The Nigerian nurse standing next to me planted her hands on her hips, and stared at the ambulance in the driveway.  She shook her head in dismay.

“They are coming too late,” she said.

We were standing together at a holding center nearly an hour away from the ETU, watching as a sprayer in full PPE slowly and carefully soaked the back door of the ambulance with 0.5% chlorine.  He opened the left door, then slowly and carefully sprayed the inside handle of the right door, and opened the right.

From our vantage point in the triage area, we could only see the right side of the ambulance, and could not see inside at all.  But the sprayer reached inside, grasped the foot of the patient, and shook it, hard.

No response.  The sprayer shook his head.  “Gone,” he said.

A nurse in full PPE entered the red zone of triage a few moments later, and climbed inside the ambulance.  He emerged in less than 30 seconds.  “He’s dead,” he confirmed, and the sprayer slammed the ambulance doors shut.  The ambulance pulled out of the triage driveway, drove around the building, and backed into the driveway to the morgue.

~ ~ ~

This was the second time in two days that a patient had arrived dead to triage at this holding center.  Far from the main ETUs in the district, it served as a transport point for the tiny rural CCCs in a district on the porous border with Guinea.  Patients crossed the border freely through a network of rivers, swamps, and tiny paths, and when they got sick, they hid until it was much too late.

A crack team of Nigerian doctors and nurses worked at the holding center, almost without break or relief, and the care delivered there was on the level of – or exceeding – the care delivered at our large ETU.  The team rounded frequently, started IVs, administered aggressive intravenous fluid, antibiotic, and antimalarial treatment, even started IOs on desperately ill children.  They had unquestionably saved lives, but even they could only do so much when someone waited too long to seek help.

~ ~ ~

The ambulance was unable to back up all the way to the morgue; the van of the body collection team was already there, taking a body out of the ward.  The ambulance driver shut off his engine and hopped out of the cab, which was just a hair across the line in the green zone.  The nurse and I wandered across the holding center grounds towards the fence in front of it.

“Why do they wait so long, do you think?” I asked her.

She shrugged.  “I think they know how this place used to be.”  At the fence, she ignored her natural impulse to lean against it, and instead crossed her arms across her chest, hypervigilant of any area bordering the red zone.  She sighed, staring at the four men carrying the body bag out of the morgue and into the back of the van.

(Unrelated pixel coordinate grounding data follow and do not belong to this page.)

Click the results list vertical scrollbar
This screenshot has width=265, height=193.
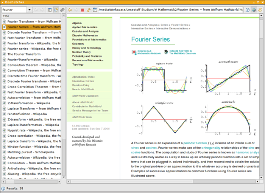pyautogui.click(x=64, y=94)

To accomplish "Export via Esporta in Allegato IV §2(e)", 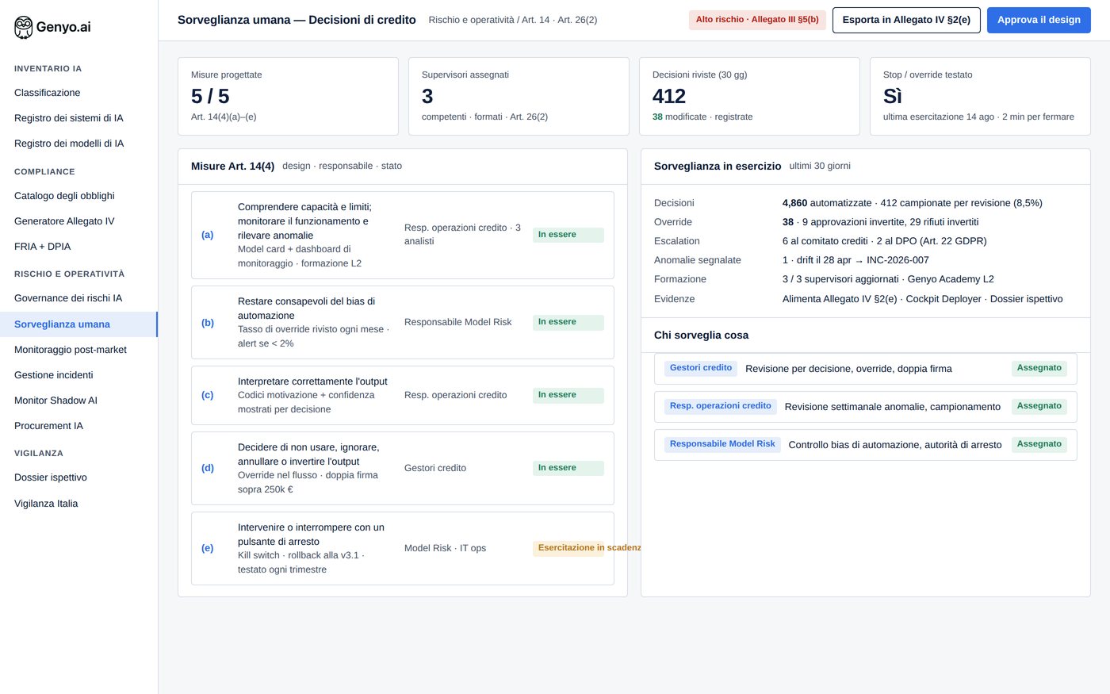I will 906,20.
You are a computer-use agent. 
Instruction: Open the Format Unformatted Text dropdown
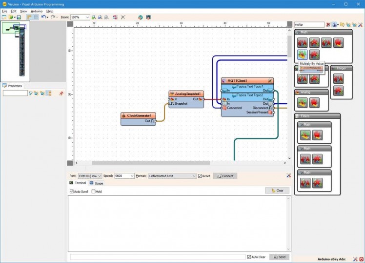coord(194,176)
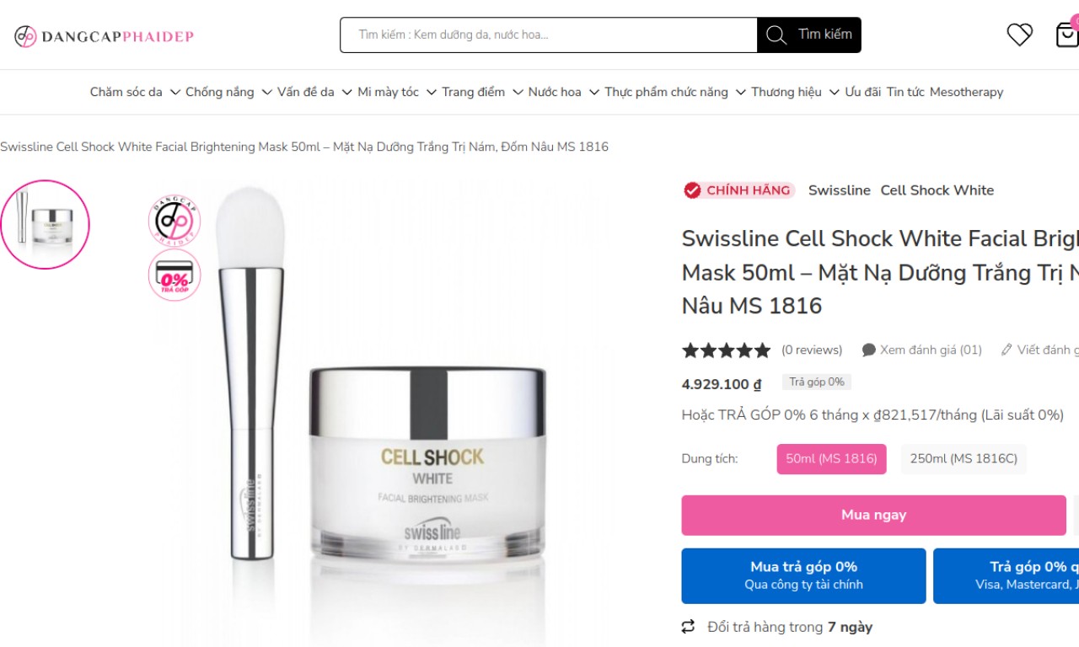The height and width of the screenshot is (647, 1079).
Task: Select the product thumbnail image
Action: [x=45, y=224]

“They remember,” she said, “and they are afraid.”

~ ~ ~

More than two months ago we were asked by the Command Center of the district to evaluate the holding center.  The Nigerian team had arrived to help, taken one look at the center, and immediately refused to go in.  It was dangerous, they said.  It was bad.

Really.  Really.  Bad.

Our team arrived to find complete and utter chaos.  No equipment.  No PPE.  No chlorine mixed and ready to go.  The Sierra Leonean staff, terrified of Ebola and completely untrained in how to deal with it, would open the door to the ward, push food through to the patients with their feet, and immediately slam the door shut again.

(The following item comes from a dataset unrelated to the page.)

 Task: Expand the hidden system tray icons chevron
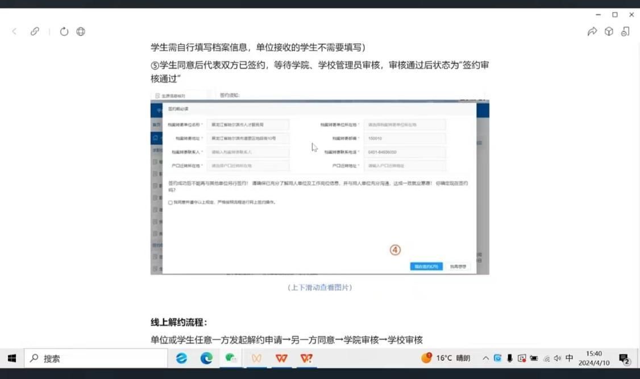(485, 358)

No triage, no rounds, no medications, no IVs, and no help.  The grounds were an old polio hospital, and the patients were locked inside behind heavy metal doors.  It was a place where Ebola patients went to die, and non-Ebola patients entered a living, waking nightmare from which they could literally not escape.

Two of our clinicians got into PPE, and entered the center.  They walked the wards and the grounds, doffed safely using equipment they’d brought themselves, and rejoined the team.

“There are dead bodies piled in the courtyard,” one said.

Said the other, visibly shaken, “Shut it down.  Now.”

The W.H.O and the Command Center pulled every ambulance in the district, and emptied the center of the remaining living patients that night.

~ ~ ~

After two intense weeks of rehabilitation, the center reopened, fully supplied, decontaminated, renovated, with a highly trained staff and an international leadership presence.  But the legacy of the center persisted.

We watched as the body team slammed the doors of their van closed, and then headed towards the ambulance to pull the corpse out.  They sprayed the back of the ambulance again, and opened the doors.  They took out a leak-proof body bag, and placed it on the ground, and unzipped it.  They sprayed the bag with chlorine.  They sprayed the body inside the ambulance with chlorine.

And then two of them reached inside, and grabbed the corpse by its ankles.

Suddenly, I realized what they were about to do.  And in that same brief second, I realized that there was nothing I could do to stop it.  I was in the green zone, on the other side of the double fence.  I was wearing no PPE.  The corpse team was totally focused on their work.  And even if I had screamed at the top of my lungs, nothing could have stopped what gravity was about to set in motion.

They grabbed the body, and yanked.

BLAM, went the head of the corpse as it slid off the gurney and crashed onto the floor of the ambulance.

WHANG, went the metal bumper of the ambulance, as the head slid out and smacked against it.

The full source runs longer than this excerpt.